Our restoration programme has been planned with an ecologist to protect our wildlife population, we're proud of our red squirrels, rare great crested newts, and heronry. We've planted 2.5 acres of local perennial wildflowers around the lawns for butterflies and bees. Encouraging wildlife is very important for Lowther's future.
Lowther castle lies on the edge of the Lake District national park in a huge estate which has changed very little over the last few hundred years, and when the garden was abandoned seventy years ago nature moved in. Now red squirrels busily scamper through the beech trees of the escarpment, badgers raise their young amongst the ruins of the countess garden and herons nest in the tall conifer plantation which now covers the Iris garden in a cathedral stand of tree drawing your eyes up to the sky the strange prehistoric sounding clacking calls of the herons draw your attention. Jack Crofts pond provides a perfect habitat for newts included the protected great crested newt which thrives amongst the dry stone wall which forms the eastern edge of the pond surrounded by native flag iris and rush.
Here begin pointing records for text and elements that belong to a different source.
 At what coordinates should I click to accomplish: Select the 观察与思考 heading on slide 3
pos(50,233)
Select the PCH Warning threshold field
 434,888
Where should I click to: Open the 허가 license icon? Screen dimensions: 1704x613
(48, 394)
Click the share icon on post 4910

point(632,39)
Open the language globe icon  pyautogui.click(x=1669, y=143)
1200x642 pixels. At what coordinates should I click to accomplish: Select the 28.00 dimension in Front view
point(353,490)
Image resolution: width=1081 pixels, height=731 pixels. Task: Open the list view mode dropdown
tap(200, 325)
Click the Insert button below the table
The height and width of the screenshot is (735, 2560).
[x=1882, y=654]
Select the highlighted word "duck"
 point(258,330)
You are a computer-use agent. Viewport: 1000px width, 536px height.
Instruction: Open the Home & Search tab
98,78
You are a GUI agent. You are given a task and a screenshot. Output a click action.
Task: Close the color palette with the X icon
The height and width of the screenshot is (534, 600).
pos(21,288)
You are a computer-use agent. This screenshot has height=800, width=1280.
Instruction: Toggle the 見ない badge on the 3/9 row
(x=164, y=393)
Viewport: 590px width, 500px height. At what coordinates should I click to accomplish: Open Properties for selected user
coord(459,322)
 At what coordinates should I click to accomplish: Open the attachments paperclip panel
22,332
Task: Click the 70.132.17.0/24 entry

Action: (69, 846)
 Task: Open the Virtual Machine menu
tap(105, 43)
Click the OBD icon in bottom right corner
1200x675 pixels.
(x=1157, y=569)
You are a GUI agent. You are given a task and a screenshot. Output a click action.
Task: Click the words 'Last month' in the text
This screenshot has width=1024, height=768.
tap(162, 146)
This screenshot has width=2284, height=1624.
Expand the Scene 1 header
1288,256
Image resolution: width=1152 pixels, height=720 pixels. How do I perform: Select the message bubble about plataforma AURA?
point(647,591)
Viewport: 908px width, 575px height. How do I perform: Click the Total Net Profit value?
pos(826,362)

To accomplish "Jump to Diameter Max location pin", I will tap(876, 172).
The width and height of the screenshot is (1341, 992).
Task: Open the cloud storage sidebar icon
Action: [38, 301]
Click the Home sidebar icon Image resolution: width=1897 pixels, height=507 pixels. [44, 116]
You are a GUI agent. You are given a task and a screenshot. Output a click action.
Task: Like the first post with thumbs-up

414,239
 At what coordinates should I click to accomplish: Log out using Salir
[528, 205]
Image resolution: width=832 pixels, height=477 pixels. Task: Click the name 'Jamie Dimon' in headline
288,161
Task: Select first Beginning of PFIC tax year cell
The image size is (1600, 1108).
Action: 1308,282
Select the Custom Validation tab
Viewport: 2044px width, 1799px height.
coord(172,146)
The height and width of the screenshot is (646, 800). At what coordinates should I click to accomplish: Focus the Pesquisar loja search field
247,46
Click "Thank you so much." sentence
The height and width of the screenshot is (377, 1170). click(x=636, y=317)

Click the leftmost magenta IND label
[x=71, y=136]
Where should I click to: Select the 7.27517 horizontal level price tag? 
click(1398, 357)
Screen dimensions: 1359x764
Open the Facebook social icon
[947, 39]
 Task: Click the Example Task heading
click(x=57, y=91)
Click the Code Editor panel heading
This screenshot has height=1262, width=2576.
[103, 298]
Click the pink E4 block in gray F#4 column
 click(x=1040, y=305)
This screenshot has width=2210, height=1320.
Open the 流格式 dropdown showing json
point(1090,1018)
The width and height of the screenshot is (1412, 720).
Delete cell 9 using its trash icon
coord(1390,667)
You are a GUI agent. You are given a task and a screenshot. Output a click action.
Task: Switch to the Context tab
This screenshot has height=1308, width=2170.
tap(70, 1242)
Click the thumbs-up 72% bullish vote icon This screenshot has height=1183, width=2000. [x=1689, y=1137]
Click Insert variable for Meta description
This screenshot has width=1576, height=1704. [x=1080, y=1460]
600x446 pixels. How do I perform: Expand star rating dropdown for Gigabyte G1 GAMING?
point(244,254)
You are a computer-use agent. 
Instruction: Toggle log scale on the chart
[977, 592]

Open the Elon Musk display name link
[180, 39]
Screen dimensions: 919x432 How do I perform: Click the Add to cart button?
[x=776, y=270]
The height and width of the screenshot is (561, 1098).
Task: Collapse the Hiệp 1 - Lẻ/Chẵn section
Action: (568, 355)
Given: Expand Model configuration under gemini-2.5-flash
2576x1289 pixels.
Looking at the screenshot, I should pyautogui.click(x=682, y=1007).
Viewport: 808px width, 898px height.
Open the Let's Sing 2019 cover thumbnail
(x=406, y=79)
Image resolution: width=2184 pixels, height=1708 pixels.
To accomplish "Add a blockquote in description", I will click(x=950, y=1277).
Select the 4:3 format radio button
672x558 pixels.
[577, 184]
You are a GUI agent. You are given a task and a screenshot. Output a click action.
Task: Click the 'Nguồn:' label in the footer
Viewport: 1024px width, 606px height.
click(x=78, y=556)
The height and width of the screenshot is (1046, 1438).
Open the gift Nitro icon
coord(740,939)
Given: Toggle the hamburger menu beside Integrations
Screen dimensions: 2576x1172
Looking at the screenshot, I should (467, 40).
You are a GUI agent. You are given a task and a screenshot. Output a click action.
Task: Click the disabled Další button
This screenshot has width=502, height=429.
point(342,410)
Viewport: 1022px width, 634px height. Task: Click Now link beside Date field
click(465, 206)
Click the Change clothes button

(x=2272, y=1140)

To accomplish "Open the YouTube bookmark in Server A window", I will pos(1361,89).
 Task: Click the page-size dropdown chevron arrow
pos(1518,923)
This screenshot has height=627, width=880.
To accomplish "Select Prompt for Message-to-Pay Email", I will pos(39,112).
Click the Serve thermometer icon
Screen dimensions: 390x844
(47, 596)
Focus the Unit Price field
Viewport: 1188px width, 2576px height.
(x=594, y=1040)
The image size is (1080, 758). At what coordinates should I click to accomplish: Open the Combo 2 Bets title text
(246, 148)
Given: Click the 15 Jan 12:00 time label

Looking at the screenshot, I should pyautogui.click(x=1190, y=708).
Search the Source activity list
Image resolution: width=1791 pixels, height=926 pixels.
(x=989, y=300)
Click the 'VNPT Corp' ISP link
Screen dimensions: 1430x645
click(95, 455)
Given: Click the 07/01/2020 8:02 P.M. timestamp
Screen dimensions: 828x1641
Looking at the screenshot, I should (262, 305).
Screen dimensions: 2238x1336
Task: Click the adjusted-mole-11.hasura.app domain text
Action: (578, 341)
There are very few gardens which can boast such a wide range of resident wildlife from the ravens in the castle ruins with peregrine falcons hunting over the turrets, owls in the woodlands to tiny tree creepers in the ancient yew avenue; our recent bird survey found a huge range of bird life both common and rare. We are working with an ecologist to ensure that we look after the rich and diverse wildlife in our gardens.